TASK DIRECTIONS:
Turn the lines from the one containing "You are a computer-use" through the one containing "point(184,47)" into a two-column CSV with the columns instruction and answer. Put the text and its answer each in one quoted field with line breaks changed to spaces, and leave out the pictures.

________________

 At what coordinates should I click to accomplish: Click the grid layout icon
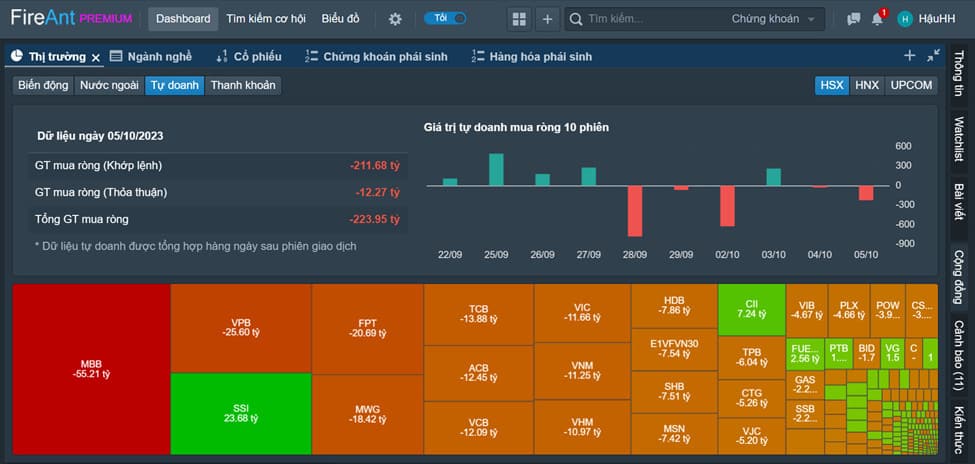click(x=518, y=19)
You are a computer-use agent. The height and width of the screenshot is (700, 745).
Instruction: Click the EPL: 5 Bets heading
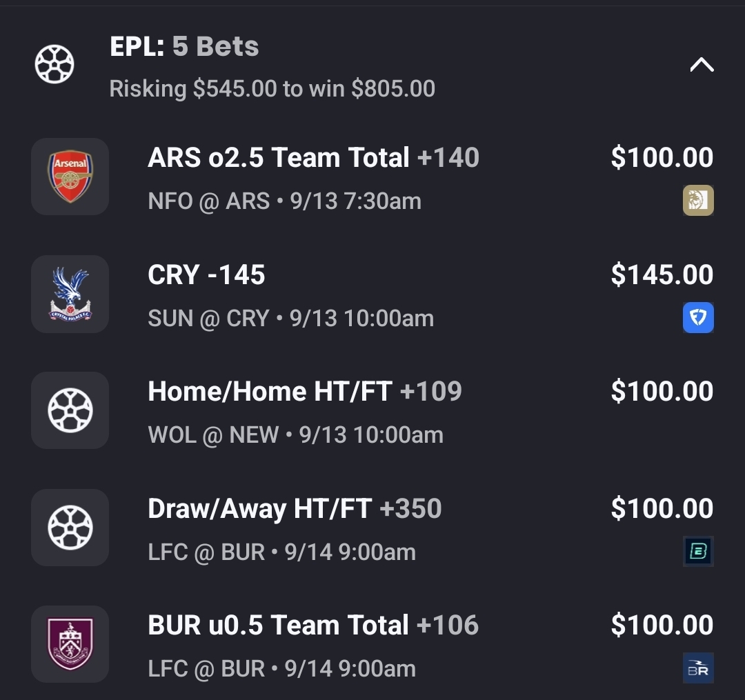point(184,47)
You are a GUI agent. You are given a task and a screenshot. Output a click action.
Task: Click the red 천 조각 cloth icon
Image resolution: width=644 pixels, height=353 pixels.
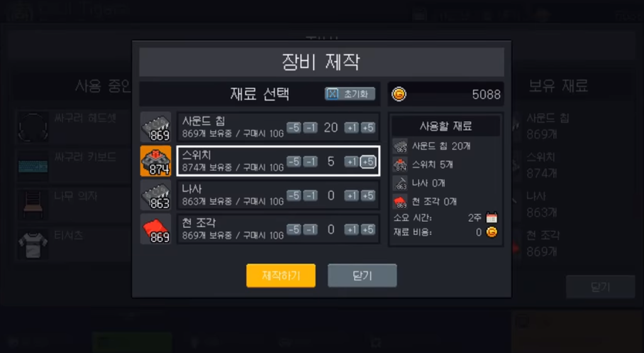tap(156, 229)
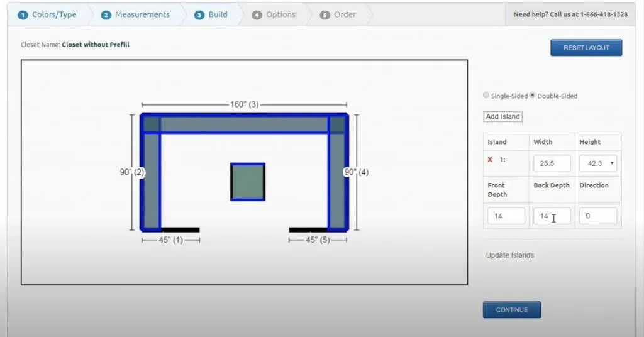Click the island Width input field
Image resolution: width=644 pixels, height=337 pixels.
[x=552, y=163]
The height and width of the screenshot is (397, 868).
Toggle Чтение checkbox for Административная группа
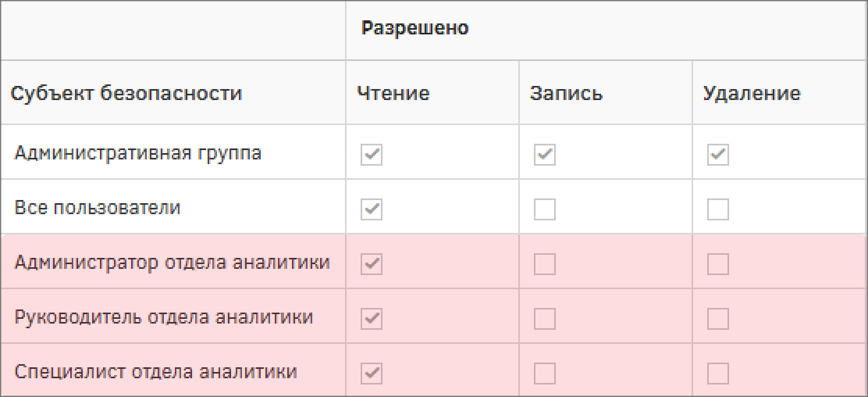coord(372,155)
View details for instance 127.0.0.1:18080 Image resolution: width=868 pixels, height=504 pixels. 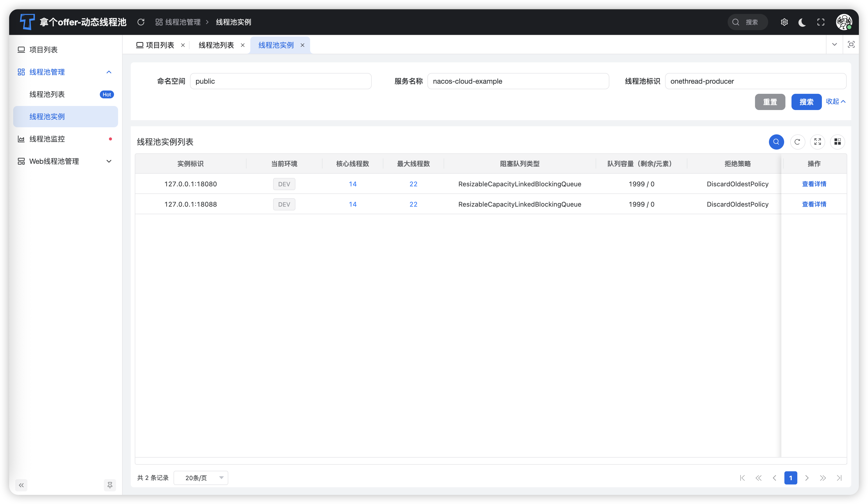pyautogui.click(x=814, y=184)
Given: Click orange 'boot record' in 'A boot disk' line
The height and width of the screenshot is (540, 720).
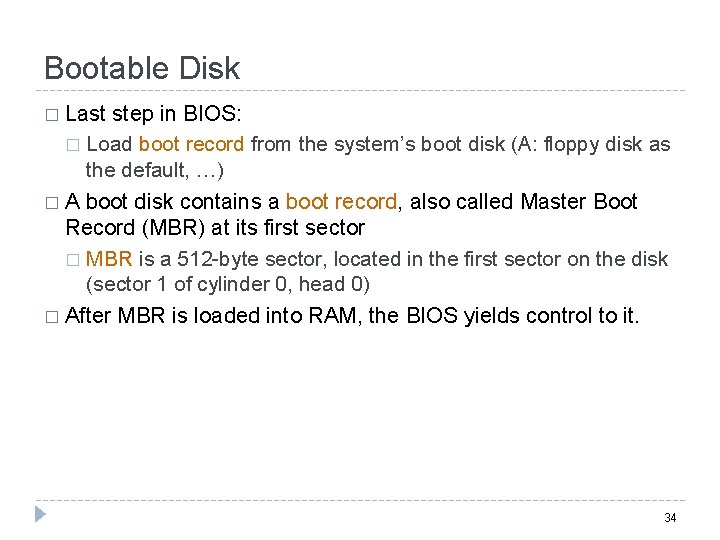Looking at the screenshot, I should 342,202.
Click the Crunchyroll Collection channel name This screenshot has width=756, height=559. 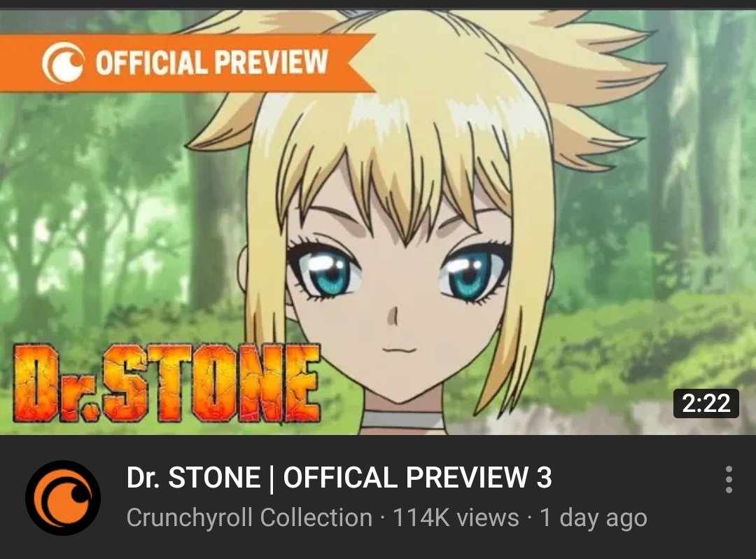pyautogui.click(x=249, y=518)
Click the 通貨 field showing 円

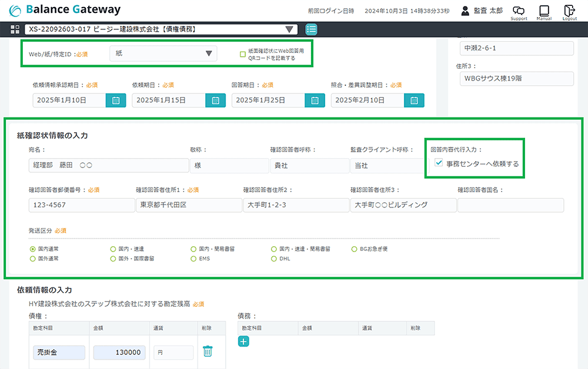(173, 352)
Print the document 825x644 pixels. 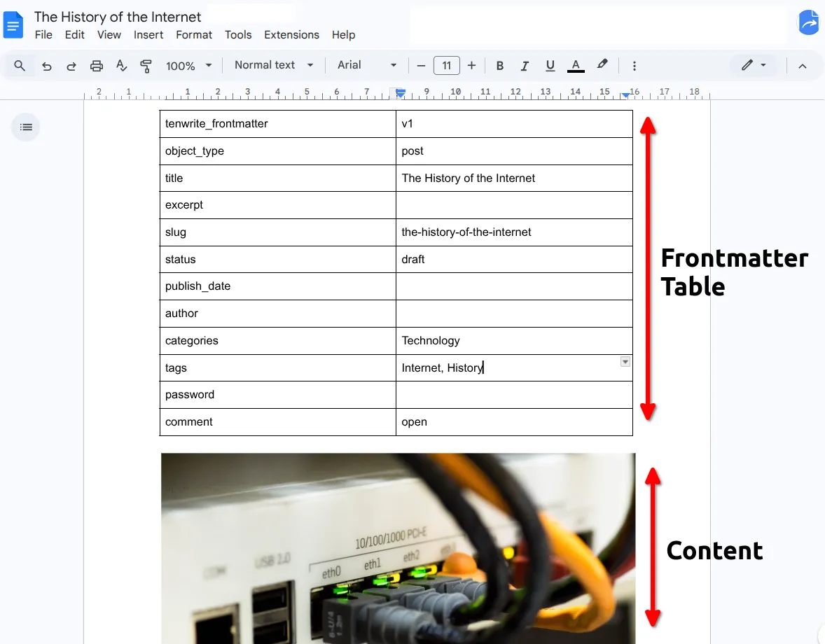pyautogui.click(x=96, y=65)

________________

EXERCISE ANSWER:
instruction,answer
"You are a computer-use agent. The height and width of the screenshot is (700, 745). Instruction: Click the EPL: 5 Bets heading","point(184,47)"